▶ _About this task_
Return, word for word, only the lines of the data below that lie between the line with "Given: Open the bit.ly/2H1ZSgH link" and the line with "Enable Amazon Q Developer", those two lines included.

**********

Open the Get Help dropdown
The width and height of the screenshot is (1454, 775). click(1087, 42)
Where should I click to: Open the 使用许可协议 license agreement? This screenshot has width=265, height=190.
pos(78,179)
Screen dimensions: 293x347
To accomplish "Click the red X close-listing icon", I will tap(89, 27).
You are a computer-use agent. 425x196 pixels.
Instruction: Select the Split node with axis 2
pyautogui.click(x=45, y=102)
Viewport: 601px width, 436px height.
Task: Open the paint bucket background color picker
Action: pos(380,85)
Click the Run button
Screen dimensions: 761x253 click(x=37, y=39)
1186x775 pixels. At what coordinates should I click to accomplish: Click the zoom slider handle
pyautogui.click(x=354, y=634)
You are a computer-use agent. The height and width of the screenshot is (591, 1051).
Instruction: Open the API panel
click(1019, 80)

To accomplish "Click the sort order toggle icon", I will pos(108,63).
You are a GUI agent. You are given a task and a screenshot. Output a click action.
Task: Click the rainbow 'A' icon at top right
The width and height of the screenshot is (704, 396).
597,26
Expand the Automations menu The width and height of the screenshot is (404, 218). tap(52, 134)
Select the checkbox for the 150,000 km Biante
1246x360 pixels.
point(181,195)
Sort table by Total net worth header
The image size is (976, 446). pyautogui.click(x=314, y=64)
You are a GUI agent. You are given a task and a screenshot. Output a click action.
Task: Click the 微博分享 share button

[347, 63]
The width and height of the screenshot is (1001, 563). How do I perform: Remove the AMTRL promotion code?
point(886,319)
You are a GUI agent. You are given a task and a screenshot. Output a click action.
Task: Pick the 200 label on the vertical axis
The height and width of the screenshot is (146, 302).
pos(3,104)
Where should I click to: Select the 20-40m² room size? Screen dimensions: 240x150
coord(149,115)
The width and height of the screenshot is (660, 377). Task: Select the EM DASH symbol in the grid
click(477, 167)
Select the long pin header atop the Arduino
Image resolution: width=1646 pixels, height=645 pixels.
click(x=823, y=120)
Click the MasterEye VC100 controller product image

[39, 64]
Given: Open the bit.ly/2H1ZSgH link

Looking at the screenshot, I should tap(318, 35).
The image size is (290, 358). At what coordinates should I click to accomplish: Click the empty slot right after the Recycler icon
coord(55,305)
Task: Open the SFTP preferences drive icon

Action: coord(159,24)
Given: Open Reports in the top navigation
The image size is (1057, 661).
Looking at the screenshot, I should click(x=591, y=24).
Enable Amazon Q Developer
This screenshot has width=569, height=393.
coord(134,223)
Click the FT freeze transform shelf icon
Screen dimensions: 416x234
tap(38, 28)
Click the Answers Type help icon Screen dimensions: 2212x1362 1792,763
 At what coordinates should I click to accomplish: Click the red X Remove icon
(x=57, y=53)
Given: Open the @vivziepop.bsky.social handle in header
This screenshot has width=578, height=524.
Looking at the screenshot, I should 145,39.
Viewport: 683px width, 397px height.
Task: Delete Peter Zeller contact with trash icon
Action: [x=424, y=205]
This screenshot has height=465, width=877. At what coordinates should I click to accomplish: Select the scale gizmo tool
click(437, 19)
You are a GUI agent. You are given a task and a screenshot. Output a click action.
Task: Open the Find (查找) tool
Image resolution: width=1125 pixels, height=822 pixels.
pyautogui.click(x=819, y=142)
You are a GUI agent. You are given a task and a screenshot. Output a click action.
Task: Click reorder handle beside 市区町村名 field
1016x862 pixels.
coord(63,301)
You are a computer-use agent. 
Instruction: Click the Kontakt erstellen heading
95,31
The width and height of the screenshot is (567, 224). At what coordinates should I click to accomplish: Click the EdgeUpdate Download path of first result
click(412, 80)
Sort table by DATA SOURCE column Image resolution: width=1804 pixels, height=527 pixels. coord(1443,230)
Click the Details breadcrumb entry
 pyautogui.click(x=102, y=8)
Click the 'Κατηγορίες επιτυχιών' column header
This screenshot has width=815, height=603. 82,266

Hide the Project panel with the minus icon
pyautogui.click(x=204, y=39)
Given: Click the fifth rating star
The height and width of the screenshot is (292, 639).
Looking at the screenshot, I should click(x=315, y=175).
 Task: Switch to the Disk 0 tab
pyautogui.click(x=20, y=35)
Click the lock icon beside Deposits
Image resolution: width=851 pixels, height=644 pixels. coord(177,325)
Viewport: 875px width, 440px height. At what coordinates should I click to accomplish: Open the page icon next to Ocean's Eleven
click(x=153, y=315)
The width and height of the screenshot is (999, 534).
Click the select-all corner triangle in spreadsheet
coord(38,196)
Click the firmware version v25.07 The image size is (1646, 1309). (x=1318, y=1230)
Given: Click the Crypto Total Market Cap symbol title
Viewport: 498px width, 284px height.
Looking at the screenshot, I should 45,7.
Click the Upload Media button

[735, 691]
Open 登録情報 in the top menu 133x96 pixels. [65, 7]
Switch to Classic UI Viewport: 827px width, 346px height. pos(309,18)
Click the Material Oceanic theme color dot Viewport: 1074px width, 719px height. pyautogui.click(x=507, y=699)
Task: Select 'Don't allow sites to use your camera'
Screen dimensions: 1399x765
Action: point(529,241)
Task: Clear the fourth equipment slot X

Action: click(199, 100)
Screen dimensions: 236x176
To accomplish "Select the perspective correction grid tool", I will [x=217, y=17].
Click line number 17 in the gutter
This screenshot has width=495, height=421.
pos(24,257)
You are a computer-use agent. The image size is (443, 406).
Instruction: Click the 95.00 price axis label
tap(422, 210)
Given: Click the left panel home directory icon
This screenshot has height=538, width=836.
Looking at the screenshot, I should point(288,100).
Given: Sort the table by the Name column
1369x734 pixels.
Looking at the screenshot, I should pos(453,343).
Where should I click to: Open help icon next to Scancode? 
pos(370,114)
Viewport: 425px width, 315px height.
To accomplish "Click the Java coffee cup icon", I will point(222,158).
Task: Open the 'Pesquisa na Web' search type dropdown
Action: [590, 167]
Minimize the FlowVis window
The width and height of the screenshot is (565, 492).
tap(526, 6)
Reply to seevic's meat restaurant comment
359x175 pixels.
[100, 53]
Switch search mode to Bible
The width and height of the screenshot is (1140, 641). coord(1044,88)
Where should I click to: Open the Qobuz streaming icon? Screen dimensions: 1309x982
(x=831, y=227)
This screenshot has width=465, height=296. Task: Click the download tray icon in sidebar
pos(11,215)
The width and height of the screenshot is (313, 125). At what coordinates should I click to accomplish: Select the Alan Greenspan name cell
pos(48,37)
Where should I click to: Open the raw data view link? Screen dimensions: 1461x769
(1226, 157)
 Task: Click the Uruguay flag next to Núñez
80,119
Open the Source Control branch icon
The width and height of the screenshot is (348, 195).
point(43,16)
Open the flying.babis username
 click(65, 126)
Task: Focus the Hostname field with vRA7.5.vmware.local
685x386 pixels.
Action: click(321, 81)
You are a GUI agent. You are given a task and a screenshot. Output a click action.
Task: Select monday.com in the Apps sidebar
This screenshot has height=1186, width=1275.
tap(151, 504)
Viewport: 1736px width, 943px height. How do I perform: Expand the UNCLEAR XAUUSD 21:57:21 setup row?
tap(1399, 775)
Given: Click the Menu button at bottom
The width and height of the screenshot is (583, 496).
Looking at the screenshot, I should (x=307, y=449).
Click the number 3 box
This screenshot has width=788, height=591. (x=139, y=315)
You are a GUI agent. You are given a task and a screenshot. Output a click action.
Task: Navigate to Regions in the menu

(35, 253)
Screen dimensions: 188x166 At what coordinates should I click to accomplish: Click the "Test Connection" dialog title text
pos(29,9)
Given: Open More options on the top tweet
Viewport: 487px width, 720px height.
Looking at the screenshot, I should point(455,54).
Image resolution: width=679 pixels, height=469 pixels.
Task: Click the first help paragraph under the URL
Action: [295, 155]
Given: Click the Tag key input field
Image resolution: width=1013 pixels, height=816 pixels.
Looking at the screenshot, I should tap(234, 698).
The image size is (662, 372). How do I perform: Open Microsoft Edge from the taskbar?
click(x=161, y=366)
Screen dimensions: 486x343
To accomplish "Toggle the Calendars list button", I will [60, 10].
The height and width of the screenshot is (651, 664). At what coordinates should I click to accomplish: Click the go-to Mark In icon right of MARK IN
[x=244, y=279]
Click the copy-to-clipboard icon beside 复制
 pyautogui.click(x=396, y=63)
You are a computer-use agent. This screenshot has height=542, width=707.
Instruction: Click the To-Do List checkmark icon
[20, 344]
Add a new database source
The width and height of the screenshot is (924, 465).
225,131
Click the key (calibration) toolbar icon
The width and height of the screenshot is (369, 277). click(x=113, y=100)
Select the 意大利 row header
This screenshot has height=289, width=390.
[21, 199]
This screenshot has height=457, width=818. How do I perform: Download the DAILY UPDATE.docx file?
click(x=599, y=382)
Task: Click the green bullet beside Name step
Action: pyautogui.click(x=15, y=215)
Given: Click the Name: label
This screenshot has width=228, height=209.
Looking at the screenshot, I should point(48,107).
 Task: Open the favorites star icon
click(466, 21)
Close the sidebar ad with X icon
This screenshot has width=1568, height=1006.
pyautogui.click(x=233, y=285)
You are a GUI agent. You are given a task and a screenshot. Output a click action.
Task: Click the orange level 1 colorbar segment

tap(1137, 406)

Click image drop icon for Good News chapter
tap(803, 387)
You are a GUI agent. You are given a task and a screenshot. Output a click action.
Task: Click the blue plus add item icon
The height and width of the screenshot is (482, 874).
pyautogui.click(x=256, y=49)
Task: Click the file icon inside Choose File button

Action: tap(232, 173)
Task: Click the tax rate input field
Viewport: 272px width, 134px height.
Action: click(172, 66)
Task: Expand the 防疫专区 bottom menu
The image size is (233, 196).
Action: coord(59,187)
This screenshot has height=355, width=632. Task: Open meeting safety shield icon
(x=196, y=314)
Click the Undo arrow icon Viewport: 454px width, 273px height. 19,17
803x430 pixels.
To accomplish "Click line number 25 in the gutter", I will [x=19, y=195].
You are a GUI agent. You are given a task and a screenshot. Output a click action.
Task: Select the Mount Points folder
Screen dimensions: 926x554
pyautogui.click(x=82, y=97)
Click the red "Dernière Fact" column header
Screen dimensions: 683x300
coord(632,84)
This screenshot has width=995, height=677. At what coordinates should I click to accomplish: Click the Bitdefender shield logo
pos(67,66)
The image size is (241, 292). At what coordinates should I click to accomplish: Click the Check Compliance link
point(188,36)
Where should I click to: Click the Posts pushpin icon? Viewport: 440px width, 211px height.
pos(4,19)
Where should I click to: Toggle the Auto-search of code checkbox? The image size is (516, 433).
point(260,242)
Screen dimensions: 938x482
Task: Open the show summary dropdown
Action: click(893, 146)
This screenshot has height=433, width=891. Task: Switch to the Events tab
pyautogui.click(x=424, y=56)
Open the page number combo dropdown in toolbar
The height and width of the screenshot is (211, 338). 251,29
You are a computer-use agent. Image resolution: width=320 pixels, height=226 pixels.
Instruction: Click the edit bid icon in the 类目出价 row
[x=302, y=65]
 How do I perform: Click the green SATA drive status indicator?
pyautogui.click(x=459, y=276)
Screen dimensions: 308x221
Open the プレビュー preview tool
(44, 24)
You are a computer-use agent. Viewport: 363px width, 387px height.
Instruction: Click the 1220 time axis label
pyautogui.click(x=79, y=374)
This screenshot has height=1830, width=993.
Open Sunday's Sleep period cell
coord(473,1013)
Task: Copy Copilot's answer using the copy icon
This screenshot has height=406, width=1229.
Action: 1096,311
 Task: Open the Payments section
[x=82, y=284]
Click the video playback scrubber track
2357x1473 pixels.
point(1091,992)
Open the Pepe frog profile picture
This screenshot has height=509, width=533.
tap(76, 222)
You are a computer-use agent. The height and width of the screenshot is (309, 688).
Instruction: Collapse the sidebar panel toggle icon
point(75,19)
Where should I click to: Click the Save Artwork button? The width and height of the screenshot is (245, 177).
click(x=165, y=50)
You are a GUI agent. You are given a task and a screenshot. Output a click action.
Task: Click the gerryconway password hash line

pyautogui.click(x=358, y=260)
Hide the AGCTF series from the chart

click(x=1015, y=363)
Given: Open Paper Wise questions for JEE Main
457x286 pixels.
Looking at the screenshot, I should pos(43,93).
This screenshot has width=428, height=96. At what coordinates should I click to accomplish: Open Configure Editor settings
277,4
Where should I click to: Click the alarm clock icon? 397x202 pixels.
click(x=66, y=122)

**********

▶ _Answer to this exercise_
Given: Open the bit.ly/2H1ZSgH link

Looking at the screenshot, I should tap(318, 35).
The image size is (290, 358). At what coordinates should I click to accomplish: Click the empty slot right after the Recycler icon
coord(55,305)
Task: Open the SFTP preferences drive icon

Action: coord(159,24)
Given: Open Reports in the top navigation
The image size is (1057, 661).
Looking at the screenshot, I should click(x=591, y=24).
Enable Amazon Q Developer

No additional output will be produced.